RECORDS PROVIDED: Begin

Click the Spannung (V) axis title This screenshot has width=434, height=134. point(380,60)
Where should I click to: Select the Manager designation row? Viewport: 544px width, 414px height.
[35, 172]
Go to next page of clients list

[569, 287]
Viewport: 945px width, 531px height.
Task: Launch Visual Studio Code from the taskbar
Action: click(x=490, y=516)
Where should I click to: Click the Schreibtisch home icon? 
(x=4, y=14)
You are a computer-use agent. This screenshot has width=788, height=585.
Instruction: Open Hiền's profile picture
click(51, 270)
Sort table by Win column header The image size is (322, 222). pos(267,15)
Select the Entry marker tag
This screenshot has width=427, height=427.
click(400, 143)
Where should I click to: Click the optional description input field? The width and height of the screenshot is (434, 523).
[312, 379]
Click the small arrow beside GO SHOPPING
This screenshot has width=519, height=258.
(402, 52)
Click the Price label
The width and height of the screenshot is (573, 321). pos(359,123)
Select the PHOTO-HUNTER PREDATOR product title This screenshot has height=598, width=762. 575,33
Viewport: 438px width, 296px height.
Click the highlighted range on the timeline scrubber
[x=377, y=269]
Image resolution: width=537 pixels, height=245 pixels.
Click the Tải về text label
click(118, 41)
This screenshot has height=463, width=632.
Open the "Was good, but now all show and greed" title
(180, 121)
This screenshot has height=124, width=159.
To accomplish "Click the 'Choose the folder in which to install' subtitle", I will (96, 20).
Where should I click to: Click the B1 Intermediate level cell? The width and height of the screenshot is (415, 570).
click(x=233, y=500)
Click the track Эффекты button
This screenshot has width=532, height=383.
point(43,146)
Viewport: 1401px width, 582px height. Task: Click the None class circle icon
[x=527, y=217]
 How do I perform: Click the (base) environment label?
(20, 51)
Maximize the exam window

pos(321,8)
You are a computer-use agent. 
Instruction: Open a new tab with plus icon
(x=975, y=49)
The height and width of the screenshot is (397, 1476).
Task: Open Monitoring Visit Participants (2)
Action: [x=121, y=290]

RECORDS PROVIDED: End

EXERCISE DIRECTIONS: Reproduce the material verbatim, line by line.

REPLY:
Click the Spannung (V) axis title This screenshot has width=434, height=134. point(380,60)
Where should I click to: Select the Manager designation row? Viewport: 544px width, 414px height.
[35, 172]
Go to next page of clients list

[569, 287]
Viewport: 945px width, 531px height.
Task: Launch Visual Studio Code from the taskbar
Action: click(x=490, y=516)
Where should I click to: Click the Schreibtisch home icon? 
(x=4, y=14)
You are a computer-use agent. This screenshot has width=788, height=585.
Instruction: Open Hiền's profile picture
click(51, 270)
Sort table by Win column header The image size is (322, 222). pos(267,15)
Select the Entry marker tag
This screenshot has width=427, height=427.
click(400, 143)
Where should I click to: Click the optional description input field? The width and height of the screenshot is (434, 523).
[312, 379]
Click the small arrow beside GO SHOPPING
This screenshot has width=519, height=258.
(402, 52)
Click the Price label
The width and height of the screenshot is (573, 321). pos(359,123)
Select the PHOTO-HUNTER PREDATOR product title This screenshot has height=598, width=762. 575,33
Viewport: 438px width, 296px height.
Click the highlighted range on the timeline scrubber
[x=377, y=269]
Image resolution: width=537 pixels, height=245 pixels.
Click the Tải về text label
click(118, 41)
This screenshot has height=463, width=632.
Open the "Was good, but now all show and greed" title
(180, 121)
This screenshot has height=124, width=159.
To accomplish "Click the 'Choose the folder in which to install' subtitle", I will (96, 20).
Where should I click to: Click the B1 Intermediate level cell? The width and height of the screenshot is (415, 570).
click(x=233, y=500)
Click the track Эффекты button
This screenshot has width=532, height=383.
point(43,146)
Viewport: 1401px width, 582px height. Task: Click the None class circle icon
[x=527, y=217]
 How do I perform: Click the (base) environment label?
(20, 51)
Maximize the exam window

pos(321,8)
You are a computer-use agent. 
Instruction: Open a new tab with plus icon
(x=975, y=49)
The height and width of the screenshot is (397, 1476).
Task: Open Monitoring Visit Participants (2)
Action: [x=121, y=290]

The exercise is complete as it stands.